Swap "How do I perform" for "How do I carry out" throughout the listing and write out all its lines again, leaving everything else unchanged.
======== MATERIAL SHOWN
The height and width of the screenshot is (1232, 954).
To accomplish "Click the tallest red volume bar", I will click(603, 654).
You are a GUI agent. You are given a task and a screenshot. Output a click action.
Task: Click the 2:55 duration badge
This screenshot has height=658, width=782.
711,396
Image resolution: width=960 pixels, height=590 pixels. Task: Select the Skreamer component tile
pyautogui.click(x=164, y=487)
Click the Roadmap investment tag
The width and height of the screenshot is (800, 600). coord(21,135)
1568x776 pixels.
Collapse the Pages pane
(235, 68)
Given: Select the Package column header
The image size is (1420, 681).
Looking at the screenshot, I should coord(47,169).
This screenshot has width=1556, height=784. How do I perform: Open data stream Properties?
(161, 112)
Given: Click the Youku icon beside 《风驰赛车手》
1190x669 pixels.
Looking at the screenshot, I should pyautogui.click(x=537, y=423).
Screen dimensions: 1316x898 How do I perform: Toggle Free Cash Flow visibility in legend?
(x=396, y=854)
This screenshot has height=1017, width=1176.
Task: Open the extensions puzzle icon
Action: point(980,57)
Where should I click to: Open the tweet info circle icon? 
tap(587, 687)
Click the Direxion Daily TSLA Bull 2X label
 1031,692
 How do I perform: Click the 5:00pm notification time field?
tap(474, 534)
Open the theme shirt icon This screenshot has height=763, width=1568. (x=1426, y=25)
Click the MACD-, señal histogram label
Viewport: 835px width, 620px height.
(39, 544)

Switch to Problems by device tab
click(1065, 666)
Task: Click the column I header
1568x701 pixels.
================
| SOLUTION FOR THIS EXERCISE |
The height and width of the screenshot is (1232, 954).
To accomplish "Click the tallest red volume bar", I will click(603, 654).
You are a GUI agent. You are given a task and a screenshot. Output a click action.
Task: Click the 2:55 duration badge
This screenshot has height=658, width=782.
711,396
Image resolution: width=960 pixels, height=590 pixels. Task: Select the Skreamer component tile
pyautogui.click(x=164, y=487)
Click the Roadmap investment tag
The width and height of the screenshot is (800, 600). coord(21,135)
1568x776 pixels.
Collapse the Pages pane
(235, 68)
Given: Select the Package column header
The image size is (1420, 681).
Looking at the screenshot, I should coord(47,169).
This screenshot has width=1556, height=784. How do I carry out: Open data stream Properties?
(161, 112)
Given: Click the Youku icon beside 《风驰赛车手》
1190x669 pixels.
Looking at the screenshot, I should pyautogui.click(x=537, y=423).
Screen dimensions: 1316x898 How do I carry out: Toggle Free Cash Flow visibility in legend?
(x=396, y=854)
This screenshot has height=1017, width=1176.
Task: Open the extensions puzzle icon
Action: point(980,57)
Where should I click to: Open the tweet info circle icon? 
tap(587, 687)
Click the Direxion Daily TSLA Bull 2X label
 1031,692
 How do I carry out: Click the 5:00pm notification time field?
tap(474, 534)
Open the theme shirt icon This screenshot has height=763, width=1568. (x=1426, y=25)
Click the MACD-, señal histogram label
Viewport: 835px width, 620px height.
(39, 544)

Switch to Problems by device tab
click(1065, 666)
Task: Click the column I header
1568x701 pixels.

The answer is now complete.